China and the United States

China and the United States
Author: Shixiong Cheng,Hugh Dang
Publsiher: Cambridge Scholars Publishing
Total Pages: 277
Release: 2018-11-12
Genre: Social Science
ISBN: 9781527521384

Download China and the United States Book in PDF, Epub and Kindle

In recent decades, China has been increasingly seen as a land of seemingly limitless opportunity for transnational corporations and economic growth. In the early 1990s, China’s late leader, Deng Xiaoping, welcomed multinationals into many strategic industries. Since then, this country has grown to become the world’s second largest economy, behind only the United States. This book uses the latest economic and business information to show how the business and economic environments of China and the United States are intertwined, and offers a detailed account of how multinationals from the United States have been incorporated into the Chinese economy. Bringing together contributions by a number of well-known scholars from both China and abroad, this volume, as part of the Transnational Corporations Council of Studies series, allows the reader to navigate multinationals’ interactions with the Sino-American economy.

African Countries and the Global Scramble for China

African Countries and the Global Scramble for China
Author: Ngonlardje Kabra Mbaidjol
Publsiher: BRILL
Total Pages: 208
Release: 2018-12-10
Genre: Political Science
ISBN: 9789004388246

Download African Countries and the Global Scramble for China Book in PDF, Epub and Kindle

In African Countries and the Global Scramble for China, Mbaidjol engages the reader, from African perspectives and African People’s interests, in a theme that is currently fuelling international relations debates.

The Palgrave Handbook of Globalization with Chinese Characteristics

The Palgrave Handbook of Globalization with Chinese Characteristics
Author: Paulo Afonso B. Duarte,Francisco José B. S. Leandro,Enrique Martínez Galán
Publsiher: Springer Nature
Total Pages: 810
Release: 2023-01-07
Genre: Political Science
ISBN: 9789811967009

Download The Palgrave Handbook of Globalization with Chinese Characteristics Book in PDF, Epub and Kindle

This handbook offers readers various perspectives on globalization and multilateralism with Chinese characteristics. Its originality is derived from the hybrid approaches the handbook takes, where chapters provide complementary, intertwined, and multi-level analysis on the topic. Based on contributions of scholars and practitioners from a number of countries, the handbook helps readers to comprehend ongoing debates on the Belt and Road Initiative and global governance, within a shifting balance of world power, characterized by competing views between Western and Chinese norms, standards, values, and narratives.

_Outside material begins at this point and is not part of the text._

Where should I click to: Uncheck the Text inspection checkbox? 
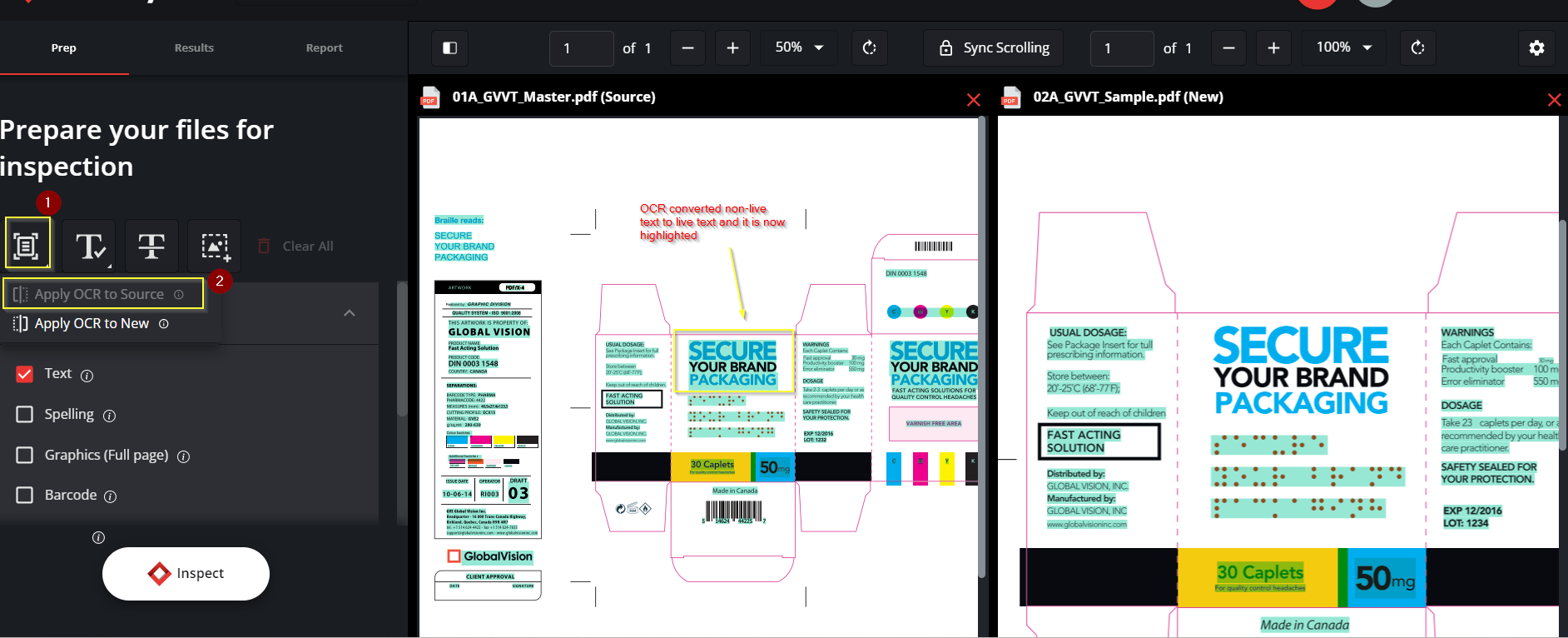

Split into three Parts, and consisting of 46 chapters, the handbook views globalization as comprehensive concept that benefits from the contributions of various disciplines such as geography, geo-economics, political science and international relations. In producing one of the most ambitious and updated outputs on the topic, the handbook as a whole seeks to discuss what globalization with Chinese characteristics looks like, and the role of the Belt and Road Initiative in this process.